OP 182. Evaluation of Early Wound Healing in Gastrojejunostomies and Colocolostomies Formed Using a Novel Three Row Variable Height Circular Stapler in Canines


M. Godek, E. Contini, A Miesse, P. Mozdzierz, M. Soltz, D. Bronson

Chair(s): Attila Szijártó, Miguel Cainzos & Andrea Szabó

10:20 - 10:30h at Pest Room (C)

Categories: Oral Session, Wound Healing

Session: Oral Session XIX - Wound Healing & Emergency


Background
This investigation evaluated a novel three row variable height circular surgical stapler in sites with similar (colocolonic) and non-similar (gastrojejunic) thicknesses of apposed tissue, allowing interrogation of early anastomotic healing events.

Materials and methods
One gastrojejunostomy and two colocolostomies were made per subject utilizing a novel three row variable height circular stapler or a control DST SeriesTM EEATM; evaluations occurred at post-operative days 3, 10, 21 and 28 using select complementary interrogative methods including radiography, endoscopy, gross observations, tissue imaging/measurement and histopathology. Each anastomotic site was excised and anastomotic index was calculated; staple formation was also analyzed. Subject weight loss was also tracked.

Result
All animals survived the surgeries with no adverse events, and post-operative percent weight loss ranged from 0-13.8 %. Radiography provided insight to the location and number of staples per staple line.

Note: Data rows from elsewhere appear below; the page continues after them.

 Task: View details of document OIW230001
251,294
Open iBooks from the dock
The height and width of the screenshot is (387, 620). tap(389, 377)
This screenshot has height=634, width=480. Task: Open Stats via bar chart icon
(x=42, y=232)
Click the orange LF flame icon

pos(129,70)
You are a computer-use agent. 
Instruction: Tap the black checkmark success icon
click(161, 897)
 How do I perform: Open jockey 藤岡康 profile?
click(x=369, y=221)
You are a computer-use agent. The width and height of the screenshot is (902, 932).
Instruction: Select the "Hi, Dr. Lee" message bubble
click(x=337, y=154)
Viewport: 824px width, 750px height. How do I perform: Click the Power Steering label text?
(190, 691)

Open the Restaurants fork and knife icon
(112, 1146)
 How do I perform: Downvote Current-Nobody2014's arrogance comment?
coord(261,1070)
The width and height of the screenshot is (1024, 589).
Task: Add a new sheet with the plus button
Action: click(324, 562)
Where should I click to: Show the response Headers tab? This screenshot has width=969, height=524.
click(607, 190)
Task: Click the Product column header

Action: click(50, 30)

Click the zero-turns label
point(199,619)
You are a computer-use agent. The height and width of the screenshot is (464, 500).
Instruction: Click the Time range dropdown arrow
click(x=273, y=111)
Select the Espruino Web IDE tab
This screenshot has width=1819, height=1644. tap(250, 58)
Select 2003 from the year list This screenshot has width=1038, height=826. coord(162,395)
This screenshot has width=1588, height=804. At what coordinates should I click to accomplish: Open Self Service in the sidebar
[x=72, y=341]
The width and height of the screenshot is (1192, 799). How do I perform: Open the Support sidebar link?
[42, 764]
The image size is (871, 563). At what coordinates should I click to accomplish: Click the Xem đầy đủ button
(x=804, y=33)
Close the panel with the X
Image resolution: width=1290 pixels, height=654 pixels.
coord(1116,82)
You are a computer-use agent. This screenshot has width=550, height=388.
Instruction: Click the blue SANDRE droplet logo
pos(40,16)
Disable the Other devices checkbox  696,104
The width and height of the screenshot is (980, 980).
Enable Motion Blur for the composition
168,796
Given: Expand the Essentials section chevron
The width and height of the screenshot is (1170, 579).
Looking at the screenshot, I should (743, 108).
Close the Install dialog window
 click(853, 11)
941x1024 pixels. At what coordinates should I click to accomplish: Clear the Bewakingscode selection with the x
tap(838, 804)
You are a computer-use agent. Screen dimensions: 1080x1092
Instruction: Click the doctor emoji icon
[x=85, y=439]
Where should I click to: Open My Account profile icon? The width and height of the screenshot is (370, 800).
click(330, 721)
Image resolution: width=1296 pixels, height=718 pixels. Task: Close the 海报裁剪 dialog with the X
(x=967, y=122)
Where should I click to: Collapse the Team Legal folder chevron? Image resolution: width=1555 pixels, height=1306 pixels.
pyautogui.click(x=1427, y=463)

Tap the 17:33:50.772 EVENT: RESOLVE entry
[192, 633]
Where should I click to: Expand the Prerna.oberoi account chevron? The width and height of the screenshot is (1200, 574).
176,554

Fluoroscopy was beneficial when used in combination with the endoscope, allowing stoma visualization, verification of stoma patency and real time assessment of tissue health and healing. Anastomotic index calculations revealed similar results for both devices; notably, the novel device showed less relative contraction in the staple lines placed in the colon by Day 28. Histopathology results indicated adequate to excellent healing responses over the same time frame.

Conclusion
Based on the series of in vivo and post-mortem evaluation criteria presented here, the novel three row variable height yielded results comparable to the "gold standard" DST SeriesTM EEATM device in this model, which assessed tissue apposition at anastomoses with equivalent and non- equivalent tissue thicknesses.